Sigrid weint im Aufnahmestudio

7. Juni 2021, 12:04 Uhr
Sigrid hat enthüllt, dass sie im Aufnahmestudio "viel" weinen würde und auf der Bühne all ihre Emotionen rauslässt.
Die Sängerin gab zu, dass sie im Aufnahmestudio "viel" weinen würde und auf der Bühne all ihre Emotionen rauslässt.

Die 24-jährige norwegische Popsängerin verriet, dass sie sich wie der Hulk fühlte, als sie beim Glastonbury Festival auftrat, weil sie bei ihrem Auftritt voll mit "Adrenalin und Emotionen" gewesen sei.
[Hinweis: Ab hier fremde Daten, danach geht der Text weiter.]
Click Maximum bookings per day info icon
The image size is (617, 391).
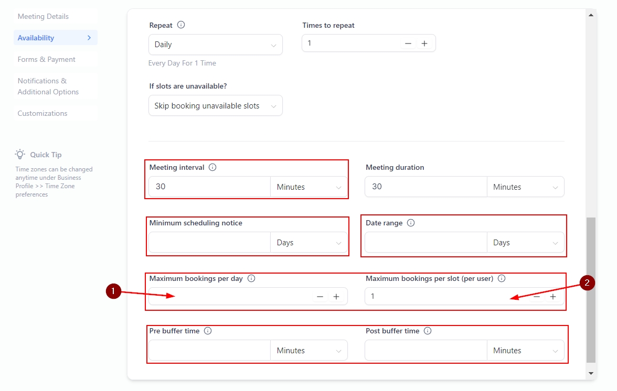(x=251, y=279)
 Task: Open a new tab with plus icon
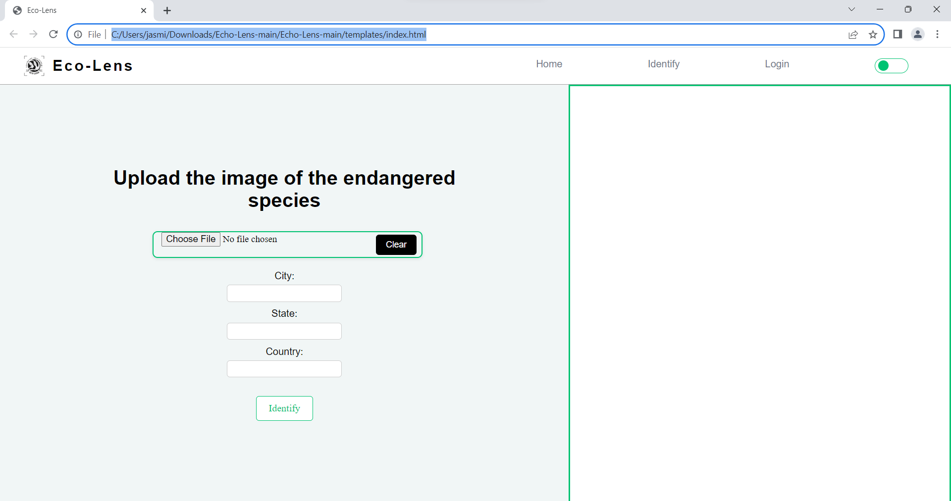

In einem Interview mit dem 'Art of Living Now'-Podcast erklärte die Schönheit: "Ich mag Sicherheit, aber in mir gibt es etwas, das alles vermasseln will. Ich glaube, das ist die Energie, die ich mit auf die Bühne bringe. Als ich beim Glasto spielte, hatte ich diese Erfahrung noch nie zuvor gehabt. Ich fühlte mich wie der Hulk. Ich rannte auf der Bühne herum und hatte so viel Adrenalin und Emotionen. Ich lasse all diese Emotionen auf der Bühne raus und es ist das einzige Mal, dass ich mich richtig cool fühle." Doch die 'Mirror'-Sängerin hat auch eine andere Seite. Denn beim Schreiben von Songs im Studio verdrückt sie ab und zu Tränen und dabei bleibt meistens kein Auge im Raum trocken. "Ich weine viel im Aufnahmestudio und die Leute, mit denen ich arbeite, fangen an zu weinen, weil wir über tiefgründige Dinge sprechen. [...] Es ist eine emotionale Achterbahnfahrt", so die Musikerin weiter.